9) Encourage and welcome suggestions on how you can improve IT support…
I really have nothing to do with IT improvement, unfortunately. Our dumb managers and their managers don’t even listen to our suggestions, which are probably similar to yours anyways. Had a co-worker get pissed about the fact that our manager encouraged suggestions and then got chewed out when he gave some to our manager. That actually started our 30-minute conversation about all the people who don’t do work at work.
10) Let your customers know what work has been done (and is being done) to improve IT service delivery and keep them informed of potential upcoming issues/downtime.
That’s not practical, most of the time. Now, if we know something is coming that affects a lot of specifically-identified groups, sure, someone needs to send an email blast. That happens sometimes; other times not. More often than not, when something is happening service desk is not even informed about it. That’s those guys who hardly work suddenly deciding they want to do work but still being too lazy to let anyone else know about it. We find out when you find out, honestly. And issues don’t wear signs that say, “I will be resolved in 30 minutes.” They just don’t. Plus, if we’re getting calls from 30 different people about an issue, we can’t keep 30 different people informed on top of everything else going on at service desk.
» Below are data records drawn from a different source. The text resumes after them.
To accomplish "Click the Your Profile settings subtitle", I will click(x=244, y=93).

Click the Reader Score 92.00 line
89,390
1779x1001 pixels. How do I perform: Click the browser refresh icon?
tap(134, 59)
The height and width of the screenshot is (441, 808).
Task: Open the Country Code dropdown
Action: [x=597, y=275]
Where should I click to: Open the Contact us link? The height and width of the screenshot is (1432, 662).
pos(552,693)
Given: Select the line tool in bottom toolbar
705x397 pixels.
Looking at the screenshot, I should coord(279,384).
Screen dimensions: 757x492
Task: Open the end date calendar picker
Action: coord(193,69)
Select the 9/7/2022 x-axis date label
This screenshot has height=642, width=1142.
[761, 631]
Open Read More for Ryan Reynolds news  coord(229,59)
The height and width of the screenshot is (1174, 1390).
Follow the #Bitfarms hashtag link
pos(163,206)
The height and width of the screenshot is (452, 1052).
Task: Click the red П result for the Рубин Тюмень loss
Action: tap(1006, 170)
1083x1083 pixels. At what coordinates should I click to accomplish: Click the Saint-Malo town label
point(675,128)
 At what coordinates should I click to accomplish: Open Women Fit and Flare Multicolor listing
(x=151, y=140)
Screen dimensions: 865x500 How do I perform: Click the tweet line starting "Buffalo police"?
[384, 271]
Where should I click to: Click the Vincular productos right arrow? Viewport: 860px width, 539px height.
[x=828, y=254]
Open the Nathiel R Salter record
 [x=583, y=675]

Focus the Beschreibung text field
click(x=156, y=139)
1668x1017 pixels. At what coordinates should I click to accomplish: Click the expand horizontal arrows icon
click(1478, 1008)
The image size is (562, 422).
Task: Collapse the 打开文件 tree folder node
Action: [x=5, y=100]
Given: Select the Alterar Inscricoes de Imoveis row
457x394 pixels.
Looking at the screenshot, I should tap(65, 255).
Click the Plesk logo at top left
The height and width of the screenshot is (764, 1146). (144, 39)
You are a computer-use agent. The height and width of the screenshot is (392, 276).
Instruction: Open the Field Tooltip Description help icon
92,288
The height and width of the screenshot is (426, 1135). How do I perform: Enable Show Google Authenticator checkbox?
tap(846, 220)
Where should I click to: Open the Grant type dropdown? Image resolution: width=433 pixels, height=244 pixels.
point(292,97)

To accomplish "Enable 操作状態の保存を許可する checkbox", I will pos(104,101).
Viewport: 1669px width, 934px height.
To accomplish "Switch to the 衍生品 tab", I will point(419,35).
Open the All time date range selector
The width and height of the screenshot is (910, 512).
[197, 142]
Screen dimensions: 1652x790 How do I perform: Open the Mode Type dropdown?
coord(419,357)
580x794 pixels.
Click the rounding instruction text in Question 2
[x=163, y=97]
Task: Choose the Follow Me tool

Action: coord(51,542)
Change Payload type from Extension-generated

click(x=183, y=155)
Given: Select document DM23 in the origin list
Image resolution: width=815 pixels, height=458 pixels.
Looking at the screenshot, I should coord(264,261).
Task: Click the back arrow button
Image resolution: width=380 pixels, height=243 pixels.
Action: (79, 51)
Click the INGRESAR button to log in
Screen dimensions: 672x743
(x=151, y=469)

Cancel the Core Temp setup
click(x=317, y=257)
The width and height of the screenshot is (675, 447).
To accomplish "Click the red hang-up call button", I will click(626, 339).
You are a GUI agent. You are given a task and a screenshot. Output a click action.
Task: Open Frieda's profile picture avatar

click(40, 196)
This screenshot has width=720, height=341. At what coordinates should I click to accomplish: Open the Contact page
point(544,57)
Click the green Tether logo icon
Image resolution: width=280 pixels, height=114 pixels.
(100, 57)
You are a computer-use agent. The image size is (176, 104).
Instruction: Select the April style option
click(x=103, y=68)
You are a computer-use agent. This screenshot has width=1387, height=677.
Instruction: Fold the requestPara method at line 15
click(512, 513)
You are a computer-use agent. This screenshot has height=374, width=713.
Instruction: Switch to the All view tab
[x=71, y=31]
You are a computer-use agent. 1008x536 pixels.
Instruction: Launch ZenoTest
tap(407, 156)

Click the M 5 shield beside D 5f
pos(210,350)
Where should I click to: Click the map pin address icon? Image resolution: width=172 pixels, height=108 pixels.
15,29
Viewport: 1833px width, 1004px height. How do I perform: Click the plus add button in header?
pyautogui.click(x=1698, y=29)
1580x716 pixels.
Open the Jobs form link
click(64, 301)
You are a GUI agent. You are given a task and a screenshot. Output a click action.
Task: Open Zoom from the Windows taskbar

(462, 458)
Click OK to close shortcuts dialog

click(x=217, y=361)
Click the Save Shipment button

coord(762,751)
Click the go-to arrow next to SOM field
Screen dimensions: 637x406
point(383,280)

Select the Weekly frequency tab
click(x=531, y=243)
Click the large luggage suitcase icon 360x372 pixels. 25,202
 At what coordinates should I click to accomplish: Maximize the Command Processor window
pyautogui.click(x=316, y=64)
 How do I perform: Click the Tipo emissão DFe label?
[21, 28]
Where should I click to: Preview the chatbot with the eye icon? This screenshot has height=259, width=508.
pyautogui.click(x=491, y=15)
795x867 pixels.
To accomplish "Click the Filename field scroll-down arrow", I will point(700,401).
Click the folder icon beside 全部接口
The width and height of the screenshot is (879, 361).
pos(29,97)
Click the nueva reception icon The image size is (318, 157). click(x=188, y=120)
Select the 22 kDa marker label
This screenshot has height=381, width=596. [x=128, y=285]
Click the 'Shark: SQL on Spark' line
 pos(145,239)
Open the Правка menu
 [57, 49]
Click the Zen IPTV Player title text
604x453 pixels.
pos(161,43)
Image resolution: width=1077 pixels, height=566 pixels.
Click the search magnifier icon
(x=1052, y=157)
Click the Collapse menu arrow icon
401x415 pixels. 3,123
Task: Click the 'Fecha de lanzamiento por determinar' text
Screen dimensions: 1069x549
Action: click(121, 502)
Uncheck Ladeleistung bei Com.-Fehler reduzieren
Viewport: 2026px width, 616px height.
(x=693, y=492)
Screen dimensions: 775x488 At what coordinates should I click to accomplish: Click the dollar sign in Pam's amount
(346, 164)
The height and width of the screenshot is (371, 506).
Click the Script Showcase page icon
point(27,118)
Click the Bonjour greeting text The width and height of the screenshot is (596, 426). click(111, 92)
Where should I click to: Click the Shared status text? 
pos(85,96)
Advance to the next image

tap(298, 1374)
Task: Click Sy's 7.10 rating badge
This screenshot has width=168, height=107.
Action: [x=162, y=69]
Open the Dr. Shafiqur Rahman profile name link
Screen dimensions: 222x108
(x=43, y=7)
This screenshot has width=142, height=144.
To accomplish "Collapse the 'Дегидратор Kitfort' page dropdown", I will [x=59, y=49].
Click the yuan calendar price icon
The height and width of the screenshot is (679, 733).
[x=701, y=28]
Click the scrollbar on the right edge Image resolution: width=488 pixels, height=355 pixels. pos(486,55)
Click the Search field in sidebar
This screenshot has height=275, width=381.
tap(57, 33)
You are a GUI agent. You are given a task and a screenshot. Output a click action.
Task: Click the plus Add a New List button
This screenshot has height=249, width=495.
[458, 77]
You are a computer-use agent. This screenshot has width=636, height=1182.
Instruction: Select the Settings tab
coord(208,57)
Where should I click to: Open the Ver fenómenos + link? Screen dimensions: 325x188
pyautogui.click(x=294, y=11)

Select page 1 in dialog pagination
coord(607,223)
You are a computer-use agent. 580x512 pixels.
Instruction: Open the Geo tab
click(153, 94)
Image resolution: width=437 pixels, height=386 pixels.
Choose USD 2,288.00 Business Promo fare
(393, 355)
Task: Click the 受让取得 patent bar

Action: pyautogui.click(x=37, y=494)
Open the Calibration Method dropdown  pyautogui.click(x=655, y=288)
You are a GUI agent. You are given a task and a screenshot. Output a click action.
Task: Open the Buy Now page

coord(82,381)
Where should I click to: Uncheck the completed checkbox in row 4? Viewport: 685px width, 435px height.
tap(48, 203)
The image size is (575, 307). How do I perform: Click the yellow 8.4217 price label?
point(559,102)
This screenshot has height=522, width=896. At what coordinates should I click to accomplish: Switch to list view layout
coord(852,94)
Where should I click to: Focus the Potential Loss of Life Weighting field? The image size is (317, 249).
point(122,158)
Again, if it affects the entire organization or an entire location, an email blast can work or we can contact an IT guy/lady if you have one. Otherwise, no.
11) You need to appreciate that not everybody works in the same office as IT Support staff – you may have global offices or remote workers. Informing external staff that you will “fix the issue when you are next in the office” is simply not good enough.
See my discussion near the beginning of this post about service desk vs IT guys. I will also add, though, that there’s a very real challenge to assisting people who have issues you can’t see or touch. This is especially the case when the customer is–sorry–a dumbass, computer illiterate or wants you to fix things with the least amount of information provided as possible (or inaccurate information). This is also why every location needs its own IT guys/ladies, and not someone from the Accounting department.
12) …putting machines into complete lockdown to the point where they probably need an admin password just to fire up Microsoft Office is not acceptable…
I completely agree. I think my company makes everything ridiculously hard to access, and it’s annoying and can cause tons of problems. But again, it’s not service desk’s doing. In fact, it’s something that really makes assisting customers unnecessarily difficult.
I am a CUSTOMER
Be that. Don’t be a brat, and don’t be unrealistic. A lot of IT fixes are not going to be quick and easy, and yelling or talking about how you need XYZ “right now” isn’t going to change that.
I also have to tell you this very important thing–you’d be surprised by how many people in IT range from not being good with people to not liking people at all. You shouldn’t be, though. I mean, what’s the stereotype of someone who is a tech geek? That he/she lacks social skills. Plus, IT is one of the first fields that comes up when someone asks for career suggestions for people who don’t want to deal with people. Unfortunately, if someone starts out on service desk, they have to deal with people. And just about every tech geek I know hates the “dealing with people” part of service desk, to some degree.
I admit readily and freely that I don’t like people. However, I come from a psychology background and an English background in college. So, I can communicate with people and communicate the right way with people. But most people in IT don’t come from backgrounds like mine.
IT Service Desk Management
There are times in the blog post when management is mentioned. I can’t really tell if service desk is being addressed, IT service desk managers are being addressed or if the two are being collapsed in the blog. Honestly, to me, my manager is not part of service desk at all. Maybe that’s something that needs to be understood by customers, too. The post needs to be addressed to IT managers, not the service desk.